No Excuses

McKenna Romick, Staff Writer

 

All sports require athletes to be very strong physically and mentally. Cross country is a sport that many forget, but requires both of those skills just like every other sport, if not more. This year’s Alliance cross country team has twenty-six runners including the middle school. It is looked at as a very hard sport making the numbers for the team size small, but what many don’t understand is how mentally rewarding cross country truly is.

One white line, two bright red flags, one black stopwatch. Thats what hundreds of awkward aged kids are searching to find. Teammates, family, friends yell as the thin string with rainbow flags fight to keep the pedestrians from breaking through. As the end starts to creep up, their bodies cry, but their minds must stay strong. Everyone fights at the finish. It’s a battle against two things, the person in front and the voice inside begging to stop. If this is just the finish line, where does it all begin?

Each team lines up shoulder to shoulder. With barely any room, everyone takes one more big gasp of air before the chaos begins. All the practice and miles each day all come into play, this is where it counts.The loud pop and the smoke of a gun signal to start the race. Girls scatter like colorful skittles down a slide, trying to find the perfect pace for multiple factors. One that saves just enough energy for the end, steady enough to keep the same time for each mile, but fast enough to get a personal record.

Hundreds of shoes trample over the thick green course, leaving marks that will stay for days and days after the race. Looking down, she reads the 1 mile mark painted in white on the trail. She thinks to herself, “only 2.1 miles to go.” The pace stays the same. She starts to find a rhythm with her breathing and her feet. Head held high, she strides past all the different colored uniforms. People are everywhere cheering, yelling times, handing and splashing the runners with water.

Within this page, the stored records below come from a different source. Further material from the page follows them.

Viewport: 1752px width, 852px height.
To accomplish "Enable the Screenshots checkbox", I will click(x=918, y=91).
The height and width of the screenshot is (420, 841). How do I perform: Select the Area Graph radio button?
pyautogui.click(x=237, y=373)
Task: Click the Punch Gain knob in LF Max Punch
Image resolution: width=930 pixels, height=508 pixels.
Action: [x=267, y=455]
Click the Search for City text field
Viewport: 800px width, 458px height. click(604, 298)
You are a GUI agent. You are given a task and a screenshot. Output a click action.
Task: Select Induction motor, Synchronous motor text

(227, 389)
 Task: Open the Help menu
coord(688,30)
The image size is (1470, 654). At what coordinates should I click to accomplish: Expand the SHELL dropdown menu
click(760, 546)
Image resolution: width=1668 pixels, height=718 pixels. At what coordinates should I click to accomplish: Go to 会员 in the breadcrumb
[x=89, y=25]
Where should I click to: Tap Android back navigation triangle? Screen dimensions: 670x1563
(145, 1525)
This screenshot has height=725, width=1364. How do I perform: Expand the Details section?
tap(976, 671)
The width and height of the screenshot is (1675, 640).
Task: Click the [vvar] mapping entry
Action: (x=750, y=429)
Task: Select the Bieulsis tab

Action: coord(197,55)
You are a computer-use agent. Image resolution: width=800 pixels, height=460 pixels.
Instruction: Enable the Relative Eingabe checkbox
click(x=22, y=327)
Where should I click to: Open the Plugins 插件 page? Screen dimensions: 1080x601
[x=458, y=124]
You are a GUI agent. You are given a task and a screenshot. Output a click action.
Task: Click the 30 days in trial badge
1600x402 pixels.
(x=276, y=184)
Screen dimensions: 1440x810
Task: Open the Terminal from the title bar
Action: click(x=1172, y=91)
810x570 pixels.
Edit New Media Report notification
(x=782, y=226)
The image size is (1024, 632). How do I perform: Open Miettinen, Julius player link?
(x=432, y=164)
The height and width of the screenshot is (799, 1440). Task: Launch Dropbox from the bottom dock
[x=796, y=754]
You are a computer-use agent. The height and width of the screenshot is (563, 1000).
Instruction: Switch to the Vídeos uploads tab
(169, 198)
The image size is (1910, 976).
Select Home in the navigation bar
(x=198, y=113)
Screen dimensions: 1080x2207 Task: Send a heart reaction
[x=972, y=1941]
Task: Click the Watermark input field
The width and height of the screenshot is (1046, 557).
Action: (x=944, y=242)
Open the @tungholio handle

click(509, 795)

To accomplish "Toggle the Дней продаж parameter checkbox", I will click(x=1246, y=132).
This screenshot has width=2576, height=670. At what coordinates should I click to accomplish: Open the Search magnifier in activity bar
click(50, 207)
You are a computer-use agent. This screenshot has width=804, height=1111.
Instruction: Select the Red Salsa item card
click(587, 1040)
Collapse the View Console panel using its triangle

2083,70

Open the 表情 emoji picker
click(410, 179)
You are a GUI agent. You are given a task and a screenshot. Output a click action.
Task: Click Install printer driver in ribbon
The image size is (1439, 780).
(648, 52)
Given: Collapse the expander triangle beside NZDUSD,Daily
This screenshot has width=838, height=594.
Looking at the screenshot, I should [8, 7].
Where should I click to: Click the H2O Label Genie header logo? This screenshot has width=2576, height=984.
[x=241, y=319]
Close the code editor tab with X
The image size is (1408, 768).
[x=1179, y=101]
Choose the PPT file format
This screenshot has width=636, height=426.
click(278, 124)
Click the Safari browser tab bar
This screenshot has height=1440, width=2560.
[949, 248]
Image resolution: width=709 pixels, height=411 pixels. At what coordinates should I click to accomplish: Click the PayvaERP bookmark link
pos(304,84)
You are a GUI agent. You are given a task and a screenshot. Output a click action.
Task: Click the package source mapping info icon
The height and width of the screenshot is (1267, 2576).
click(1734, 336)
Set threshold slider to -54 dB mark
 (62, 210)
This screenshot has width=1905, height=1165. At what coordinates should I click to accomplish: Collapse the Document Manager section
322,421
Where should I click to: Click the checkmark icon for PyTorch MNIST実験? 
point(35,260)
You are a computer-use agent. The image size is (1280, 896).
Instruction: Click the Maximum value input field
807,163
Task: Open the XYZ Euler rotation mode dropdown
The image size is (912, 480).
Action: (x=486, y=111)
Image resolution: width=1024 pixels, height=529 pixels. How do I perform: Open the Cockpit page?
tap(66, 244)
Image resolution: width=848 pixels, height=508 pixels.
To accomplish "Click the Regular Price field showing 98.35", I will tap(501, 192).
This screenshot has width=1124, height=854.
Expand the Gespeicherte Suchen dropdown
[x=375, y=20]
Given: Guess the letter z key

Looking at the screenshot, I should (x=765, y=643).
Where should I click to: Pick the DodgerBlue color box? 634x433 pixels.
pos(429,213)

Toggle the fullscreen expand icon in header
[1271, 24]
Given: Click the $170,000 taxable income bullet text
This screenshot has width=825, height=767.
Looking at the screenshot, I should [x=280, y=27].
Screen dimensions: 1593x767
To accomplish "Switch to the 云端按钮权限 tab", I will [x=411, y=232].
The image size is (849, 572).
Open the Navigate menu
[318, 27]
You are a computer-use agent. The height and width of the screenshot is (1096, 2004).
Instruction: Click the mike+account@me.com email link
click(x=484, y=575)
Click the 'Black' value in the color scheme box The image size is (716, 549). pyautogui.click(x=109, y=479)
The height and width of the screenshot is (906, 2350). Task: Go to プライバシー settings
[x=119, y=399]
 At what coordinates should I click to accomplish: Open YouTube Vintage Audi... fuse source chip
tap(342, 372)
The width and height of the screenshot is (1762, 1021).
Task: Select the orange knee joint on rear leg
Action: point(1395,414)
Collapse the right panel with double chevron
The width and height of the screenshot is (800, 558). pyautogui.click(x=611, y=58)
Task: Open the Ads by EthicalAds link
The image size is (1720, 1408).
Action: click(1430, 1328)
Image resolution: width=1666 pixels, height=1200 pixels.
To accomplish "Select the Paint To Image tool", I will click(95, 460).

Multiple curves around giant trees and numerous leg burning hills fill the course. The sun shines through the cracks between the trees that are not connected at the top. It wraps its hands around each runner, squeezing hard until the sweat starts to drip slowly down each face. “15:00 minutes!” yells coach Lanik as her foot crosses the 2 mile mark. “Make this last mile the fastest one yet and you will reach your goal for this race!” Her body knows that the last mile is always the hardest. She wants to quit but she hasn’t made it this far for nothing. She will get a personal record. She tries to pick up her pace, but the girl in red with “Sidney” written down her back is just a few steps behind. As Sidney breathes down her neck she has to find a pace to say ahead but with enough energy to kick it into full speed the last hundred meters of the race. Sidney starts to creep ahead, then fall behind, then creep ahead. A new game is starting as the girls push each other to the finish line. One more hill to go up and then the rest is all down hill. One of the greatest feelings in the entire world. Hands reaching out to grab water for one last gulp before they dig deep for the last 400 meters. They start to speed up, faster, and faster until they are both running as fast as their bodies will let them.

Time stops as her body starts to lose control and goes completely numb. This is where it comes down to all the hard work she has put in. Every day at practice when she wanted to stop but she wouldn’t let herself. Every time her friends went out to eat fast-food and she had to say no just to keep her body healthy. Every time she craved an ice cold Dr. Pepper and she had to convince herself that water would just have to do. It all ties into the one white line, two bright red flags, and the one black stopwatch that she could see in only 100 meters. She starts to get a lead on Sidney, but Sidney isn’t walking off without a fight. So close they could be connected, they sprint as hard as they can. The crowd is jumping up and down screaming “IT’S RIGHT THERE PUSH!!” Sidney throws out her arm and falls over the white finish line just a .1 second faster.

Its all over. Beat by Sidney, she hangs her head as they walk through a shoot like cattle. The officials take her tag off to help remember what order the girls came in. Five steps feels like five-hundred but she gets out and is finally free. As she drops to the ground teammates run over regardless of the fact that their legs have nothing left from the previous races. She reaches out for water and soaks herself in it. The cool sensation soothes her red hot skin as her teammates start to help her up. Making her way back to camp, her legs start to cramp and pain pours from her face. She makes it under the bulldog blue tent to lay down when coach suddenly runs up and congratulates her with her new personal record of 24:35. Almost a minute faster than her last meet, she smiles from cheek to cheek.

Her body aches every step she takes walking back to the bus. She will be sore for the next two days, but it was all worth it for the personal record. She is completely in love with what she does and no one, not even Sidney can take that from her. She’s ready to prepare for her next meet even harder than she prepared for this one. She is a cross country runner and they are all the same. One white line, two bright red flags, and one black stopwatch; the goal is the same for each.